Sieben Handlungsfelder
Ein Aktionsprogramm bietet finanzielle Unterstützung
Inzwischen gibt es bundesweit mehr als 500 dieser Häuser. Mittels eines Aktionsprogramms wird eine Einrichtung in den ersten fünf Jahren mit 40.000 Euro unterstützt, sofern sieben Handlungsfelder berücksichtigt werden: Einbeziehung aller Lebensalter von Kindern bis zu Hochbetagten, generationenübergreifende Angebote, Kinderbetreuung, starke Einbeziehung von Ehrenamtlichen und Zusammenarbeit von Haupt- und Ehrenamtlichen auf gleicher Augenhöhe, Entwicklung als Informations- und Dienstleistungsdrehscheibe vor Ort, Einbeziehung der lokalen Wirtschaft sowie offener Tagestreff mit Cafeteria/Bistro.
Schwerpunkt Kinderbetreuung
Kinderbetreuung spielt im Angebot der Mehrgenerationenhäuser eine herausragende Rolle, weiterhin wird auf generationenübergreifenden Austausch Wert gelegt. Beispielsweise lesen "Vorleseomas und -opas" in den Kitagruppen vor, es gibt gemeinsame Mittagstische oder Seniorinnen und Senioren übernehmen als "Leihgroßeltern" zeitweise die Betreuung von Kindern.
Mehrgenerationenhaus: "Eine Art Gemeindezentrum"
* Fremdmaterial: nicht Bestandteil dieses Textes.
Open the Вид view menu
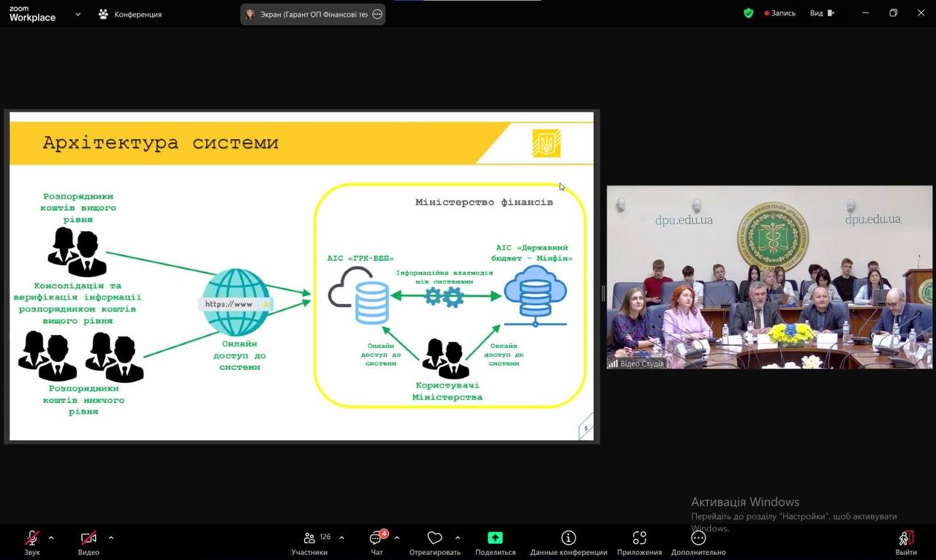Image resolution: width=936 pixels, height=560 pixels. [821, 13]
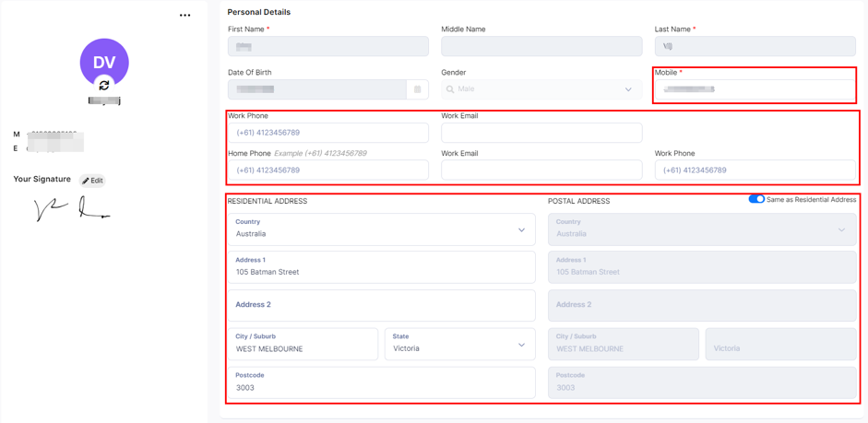Expand the residential State dropdown
Viewport: 868px width, 423px height.
pyautogui.click(x=460, y=345)
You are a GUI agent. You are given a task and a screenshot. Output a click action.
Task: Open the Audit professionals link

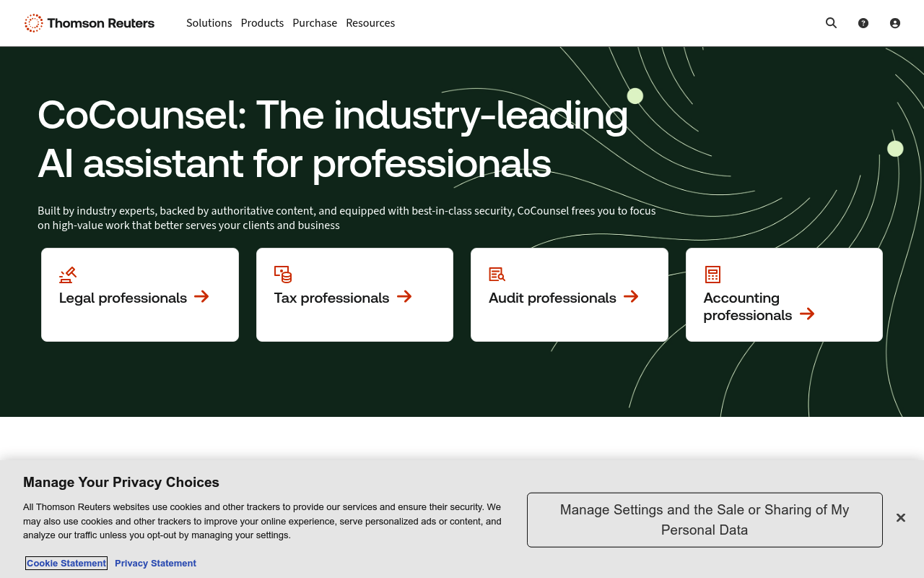pos(552,298)
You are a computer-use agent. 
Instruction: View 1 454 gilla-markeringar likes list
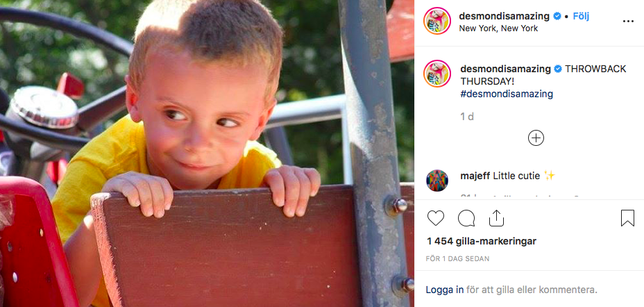482,241
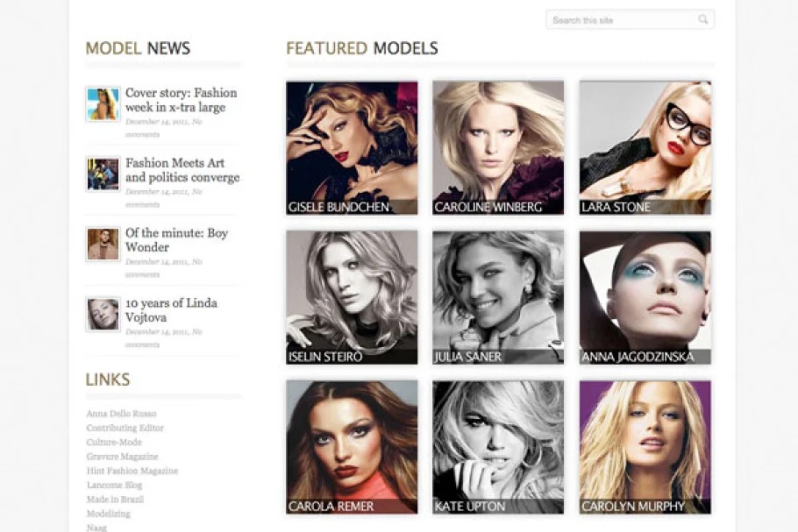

"Innerhalb dieser sieben Handlungsfelder hat jedes Haus seine eigenen Schwerpunkte, die insbesondere auf den Stadtteil abgestimmt sind", erklärt Ursula Werder. Im Mehrgenerationenhaus Frankfurt/Main, das sie leitet, sind das die Förderung von Familien mit Migrationshintergrund und Bildung. Die Angebote der Mehrgenerationenhäuser richten sich an Menschen aller Generationen, sozialen Schichten, Berufsgruppen und kulturellen Zugehörigkeit: "Wir sind eigentlich eine Art Gemeindezentrum und entwickeln Angebote für das, was vor Ort nötig ist", sagt Werder. Manche Mehrgenerationenhäuser sind ganz neu entstanden, aber die meisten haben sich – wie jenes im Frankfurter Gallus-Kiez – aus bestehenden Einrichtungen (Kitas, Familienzentren oder Vereine) weiterentwickelt.
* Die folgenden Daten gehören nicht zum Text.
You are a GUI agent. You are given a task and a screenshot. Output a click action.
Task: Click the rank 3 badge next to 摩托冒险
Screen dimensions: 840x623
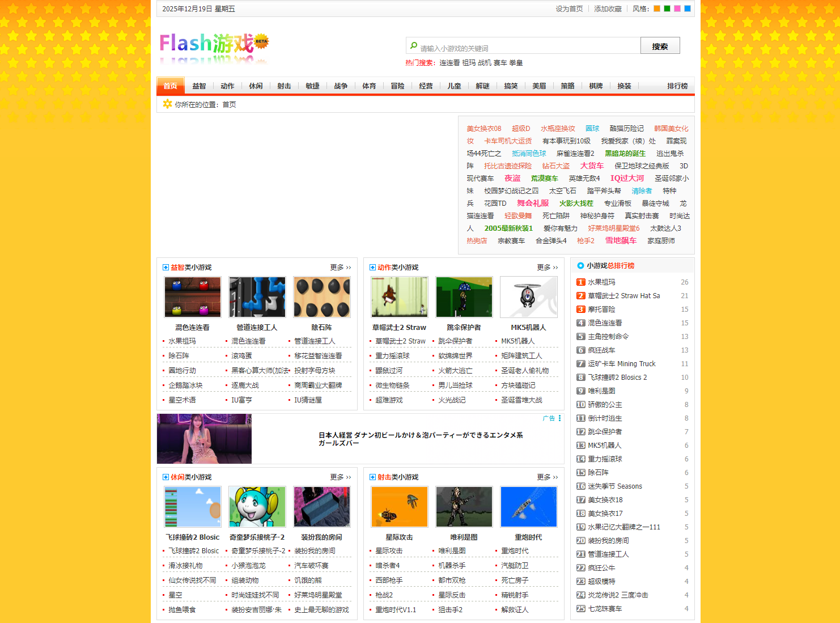pos(581,309)
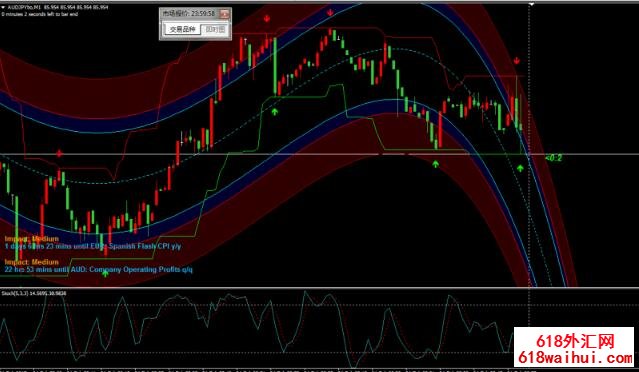Viewport: 639px width, 372px height.
Task: Click the red sell arrow nearest the Market Watch popup
Action: point(267,19)
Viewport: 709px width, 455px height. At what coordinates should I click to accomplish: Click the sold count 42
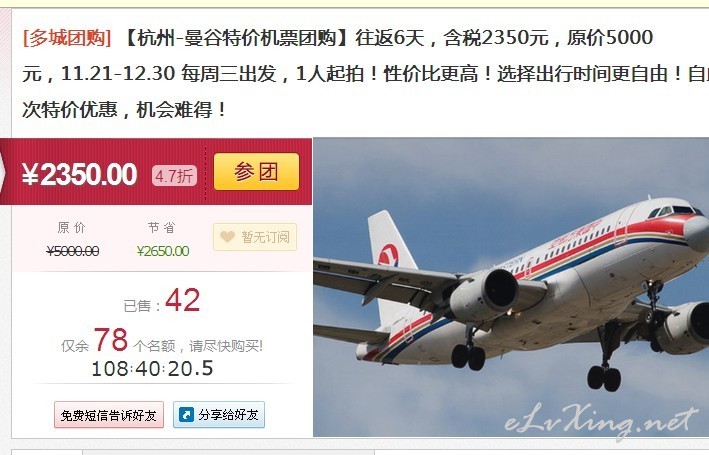(x=183, y=299)
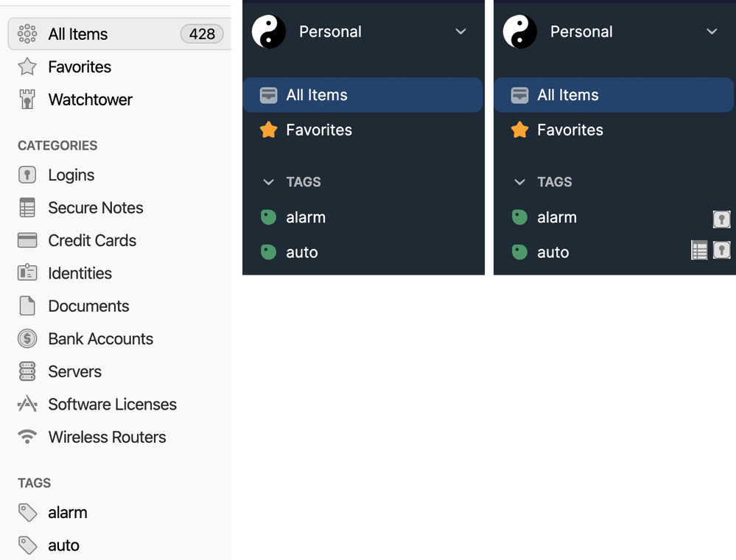Select the alarm tag in the light sidebar
Screen dimensions: 736x560
[68, 513]
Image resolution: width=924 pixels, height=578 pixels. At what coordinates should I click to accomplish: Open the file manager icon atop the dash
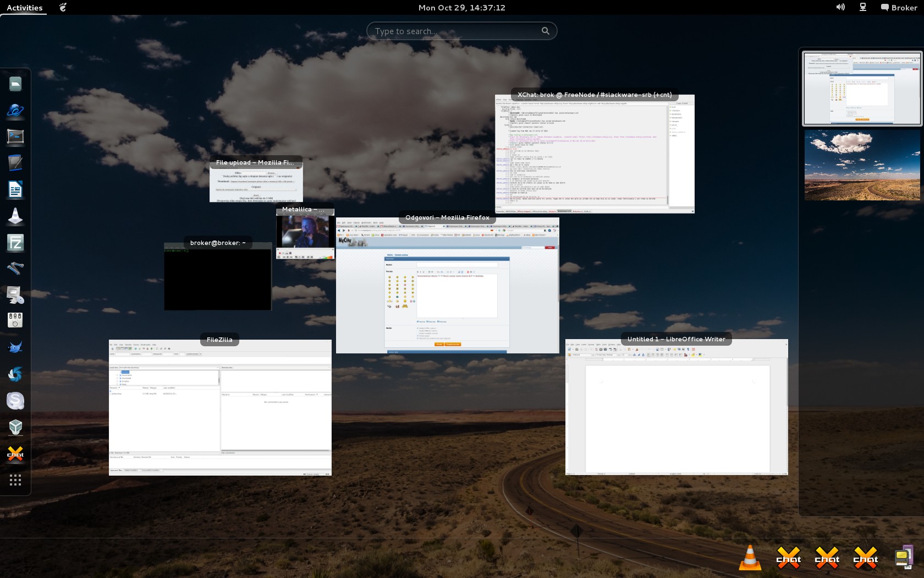click(15, 84)
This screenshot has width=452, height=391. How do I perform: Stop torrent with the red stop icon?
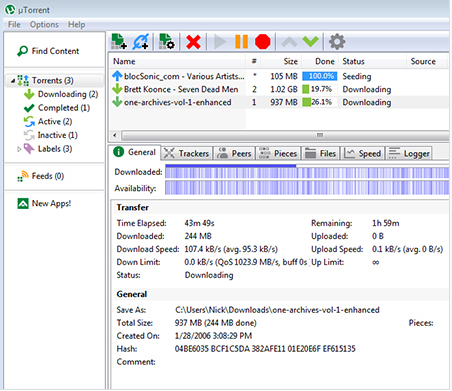pyautogui.click(x=263, y=42)
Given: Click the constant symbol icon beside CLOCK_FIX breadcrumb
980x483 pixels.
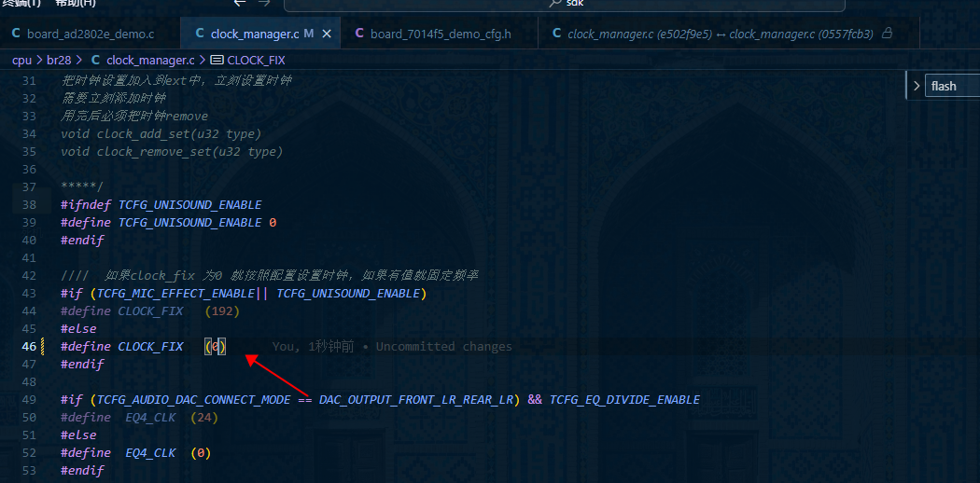Looking at the screenshot, I should [x=217, y=60].
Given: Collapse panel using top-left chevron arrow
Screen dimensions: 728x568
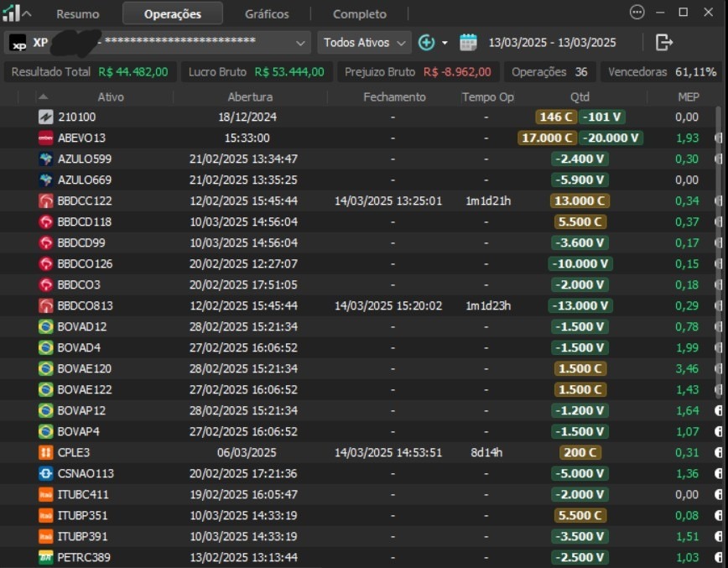Looking at the screenshot, I should pyautogui.click(x=27, y=13).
Familienzentrum: Familien im Fokus
Auch Familienzentren sind in Deutschland eine relativ junge Einrichtung. Auch sie sind am jeweiligen Sozialraum orientiert und ihre Profile deshalb unterschiedlich. Grundsätzlich bieten Familienzentren Unterstützung und Aktivitäten für Eltern und Kinder – von Betreuungsmöglichkeiten über Beratung und Bildungsangebote bis zur Freizeitgestaltung. Nordrhein-Westfalen ist das erste Bundesland, das mit dem Landesprogramm "Familienzentrum NRW" seit 2005 flächendeckend Familienzentren aufbaut. "Das Programm schreibt gewisse Basiselemente vor, die in Familienzentren angeboten werden müssen, aber darüber hinaus arbeiten die Einrichtungen sehr unterschiedlich", erklärt Isabel Vela Sanchez, Koordinatorin des Familienzentrums im Brühler Stadtteil Vochem.
Vielfältige Kooperationen
Ausgangspunkt der Familienzentren in NRW sind Kitas, die sich zu familiären Knotenpunkten weiterentwickeln. Hier werden Kinder nicht nur qualifiziert betreut, sondern Familien finden umfassende Beratungs-, Unterstützungs- und Freizeitangebote. Um diese Aufgaben zu erfüllen kooperieren Familienzentren – ebenso wie Mehrgenerationenhäuser – mit externen Einrichtungen und Akteuren. Das können beispielsweise Familienberatungsstellen, Familienbildungsstätten, Kinderärztinnen und -ärzte, Frühförderzentren, Sportvereine oder Schuldnerberatungen sein. Einrichtungen, die in Nordrhein-Westfalen das Gütesiegel "Familienzentrum" tragen, erhalten eine zusätzliche Landesförderung von jeweils 12.000 Euro pro Jahr. Diese Mittel sind für die Koordinierung und das Management oder für den Einkauf von externen Leistungen vorgesehen. Das Gütesiegel wird für vier Jahre verliehen.